[erlang-questions] utf-8 PB

Thu Jun 17 04:57:46 CEST 2010

Jean-Yves F. Barbier wrote:
> Le Wed, 16 Jun 2010 18:40:26 +0200,
> Attila Rajmund Nohl <attila.r.nohl@REDACTED> a écrit :
>
> At this moment, I don't know how to do that.
> But I also read about internationalization and, AFAI understood, the
> easiest way to accomplish that is to use macros and redirect toward the
> directory & files according to the actual locale, is it the right way to do?
>
>   
>> As far as I know, an Erlang source file must use the latin-1 character
>> set. So if you want UTF-8 strings, read them from a file. That's
>> useful for a possible internationalization anyway.
>>     
>
>
>
>   
You can use gettext (http://github.com/etnt/gettext) for translations, 
usage in source code simple, although setting up gettext itself is a bit 
more work. Usage:

* Add gettext to your project and build it.
* Add code that start the gettext process and ensure that its loads its 
.po files (.po files are translation files that can be reloaded at any 
time).

* Include the gettext.hrl file in your erl files if they need to do 
translations.
* You can then use the TXT/1, TXT/2, STXT/2 and STXT/3 macors.
* TXT/1 and STXT/2 rely on that process-dictionary value 
(gettext_language) being set in the current process, if you retrieve 
translated texts from other processes, you should ensure that they use 
the same language (or pass your current choice along).
* TXT/2 and STXT/3 also take the language as an argument.
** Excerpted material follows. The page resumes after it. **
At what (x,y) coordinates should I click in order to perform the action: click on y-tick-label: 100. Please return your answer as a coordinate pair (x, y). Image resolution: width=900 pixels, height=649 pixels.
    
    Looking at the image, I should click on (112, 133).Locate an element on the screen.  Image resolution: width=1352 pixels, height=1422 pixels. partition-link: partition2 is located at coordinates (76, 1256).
====================================================

Gettext using code will look like this:

io:format("Hello world", [])       becomes         ?TXT("Hello world")

while

FN = "....",
LN = "....",
?STXT("Good day $first_name$ $last_name$", [{first_name, FN}, 
{last_name, LN}]),

which allows you to reorder your format strings ($...$) arguments, 
replace code like:

io:format("Good day ~s ~s", [FN,  LN]),

which can't nicely handle needs like reordering the FN and LN arguments 
(in certain languages) and which yields format strings that are hard to 
understand for translators (they don't see what "~s ~s" is if they only 
have access to the po file).

====================================================

Notes:

* Add TXT/STXT usage as soon as possible if you want to avoid 
unnecessary work of rewriting io:formats, supply good $...$ format 
values and want to reduce the risk of adding to many / to few TXT/STXT 
usages because your unsure if its needed.
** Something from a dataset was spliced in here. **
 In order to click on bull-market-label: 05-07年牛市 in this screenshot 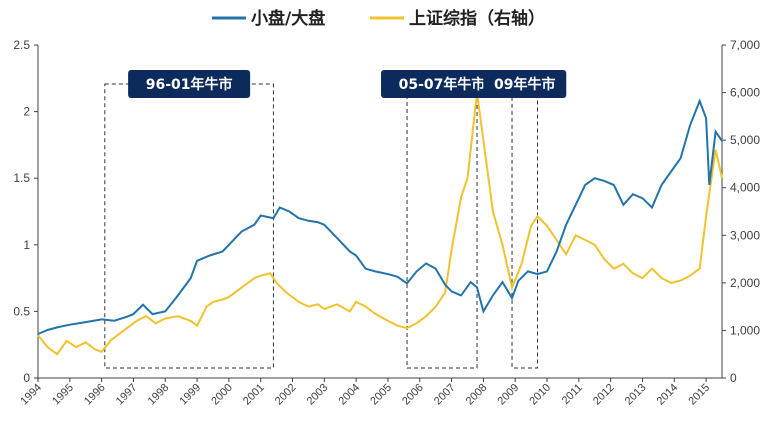, I will do `click(442, 84)`.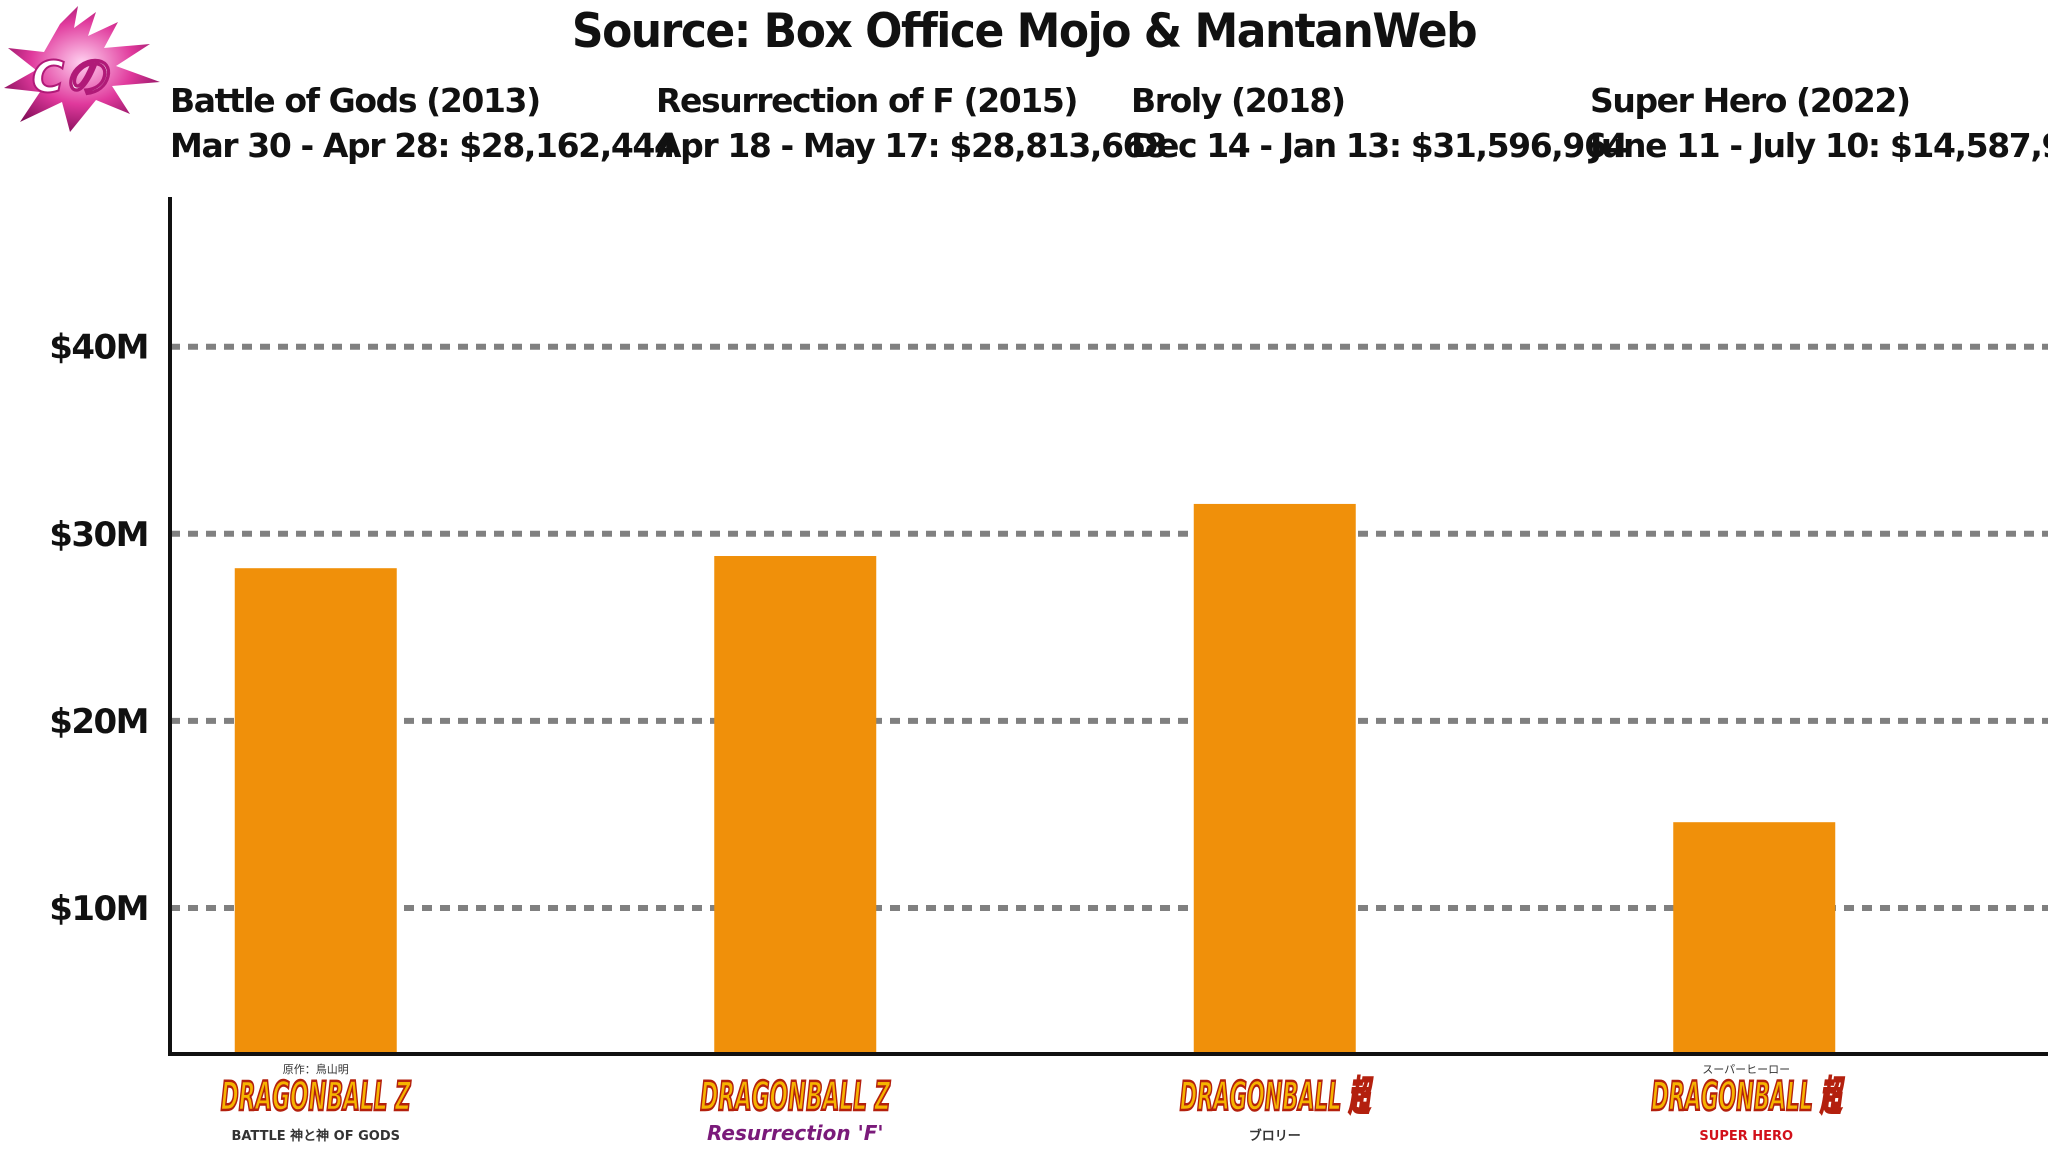 The height and width of the screenshot is (1152, 2048). What do you see at coordinates (98, 535) in the screenshot?
I see `y-tick-label: $30M` at bounding box center [98, 535].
* It may be useful to write a run_in_language_context/2 function that 
takes a fun (the code to run) and a language to use while this fun is 
run - so that you change and revert the process-dictionary value 
(gettext_lamguage), without occasionally forgetting to change it back.

* po files can be manipulated by the GNU Gettext command line tools.
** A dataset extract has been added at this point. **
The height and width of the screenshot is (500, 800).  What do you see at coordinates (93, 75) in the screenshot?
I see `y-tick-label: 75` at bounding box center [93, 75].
* Poedit may be useful for translators to translate

* If there is no translation you will simply get your original (source 
code string back).

* You should have a make build target (or tool) that can create a 
"master" po file, that contains the strings currently used by the 
TXT/STXT macros in the source code. This "master" file can then be 
merged with current (translated) po files using the GNU gettext tools.

"gettext_compile:parse_transform/2" that processes the erlang parse tree 
looking for gettext:key2str/1 [a] calls  and the 
"-compile({parse_transform,gettext_compile})." in gettext.hrl can be 
helpful for this.

[a]: gettext:key2str/1 is the basis of all text macros - erlc parse 
trees have their macros expanded so you can't look directly for them.

* The format string in TXT and STXT must be a "...." string in the 
source code, or the gettext_compile code will fail to extract it.

* It's probably fairly easy to write a regexp that can extract the 
'TXT("......"' parts, which should be faster than having to compile all 
files to create parse trees for use by gettext_compile.